Die Ereignisse des Ersten Weltkrieges durch verdrehte Linsen zu betrachten, selektive und - noch schlimmer - diskriminierende Meinungen und so schwere Anschuldigungen wie jene des Völkermords auf die leichte Schulter zu nehmen, ist nichts weniger als ein Massaker des Rechts. Daher wird dieses empörende Verhalten rigoros von der Türkei abgelehnt. Es wird nicht möglich sein, der Türkei die Last eines so großen Verbrechens, das sie nicht begangen hat, durch politischen Druck jedweder Art auf die Schulter zu legen.

Es ist offensichtlich, dass die Erklärung des österreichischen Parlaments bleibende Flecken auf der türkisch-österreichischen Freundschaft hinterlassen wird.
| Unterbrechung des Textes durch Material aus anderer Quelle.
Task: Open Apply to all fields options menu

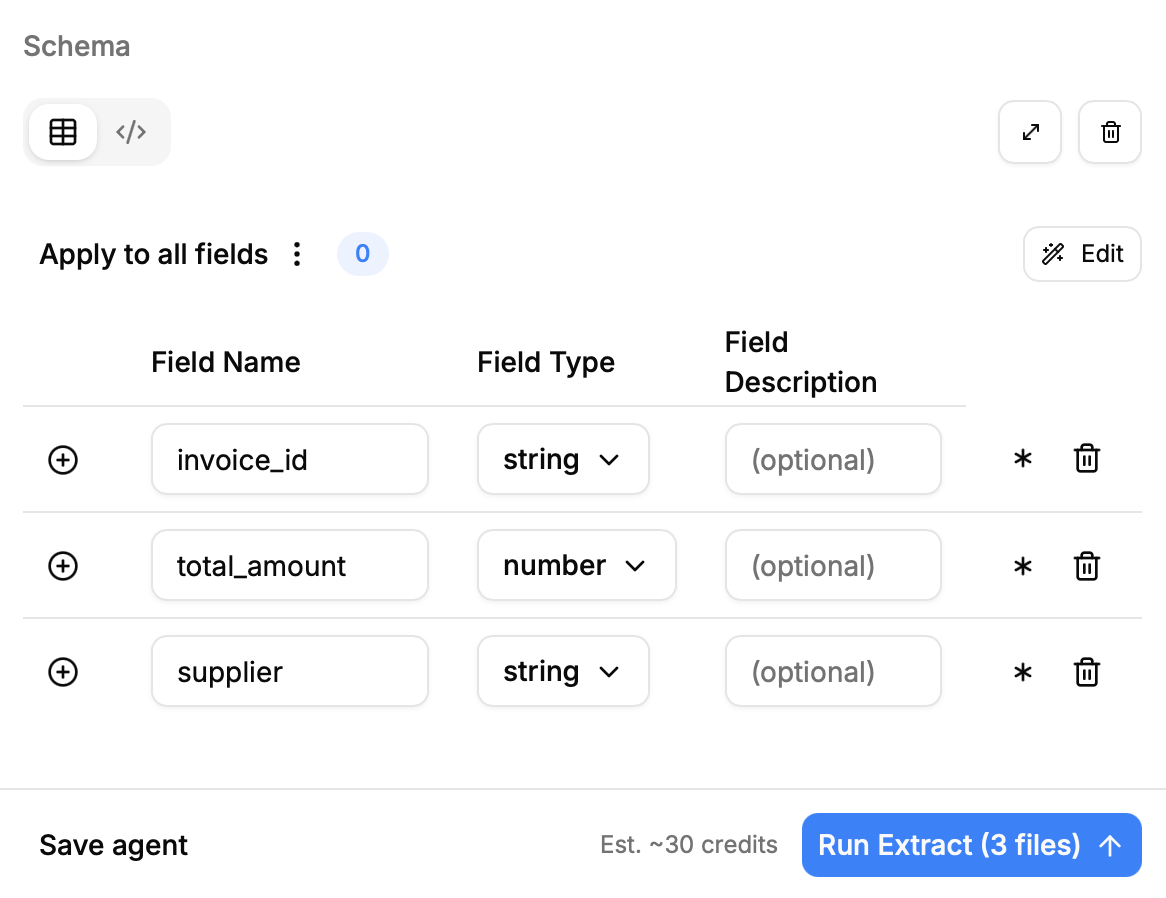Action: tap(296, 254)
Unsere Ansichten zu diesem Thema wurden heute dem Botschafter der Republik Österreich in Ankara zur Kenntnis gebracht, und der türkische Botschafter in Wien, Herr Hasan Gögüs, wurde zu Konsultationen in die Türkei zurückberufen.

Auf einen Blick

Der Armenier-Genozid jährt sich in diesem Jahr zum 100. Mal. Die Vertreibungen und Massaker durch das Osmanische Reich begannen am 24. April 1915 und kosteten bis zu 1,5 Millionen Menschen das Leben. Bis heute haben rund 20 Staaten die Gräueltaten als Völkermord anerkannt. In diesem Jahr haben das erstmals auch alle sechs im österreichischen Nationalrat vertretenen Parteien getan. Das hat zu einer schweren diplomatischen Krise mit Ankara geführt. Die Türkei weigert sich bis heute, von Völkermord zu sprechen. Die türkische Regierung hat am Mittwoch ihren Botschafter in Österreich zu Konsultationen einberufen und angekündigt, dass weitere Schritte folgen könnten.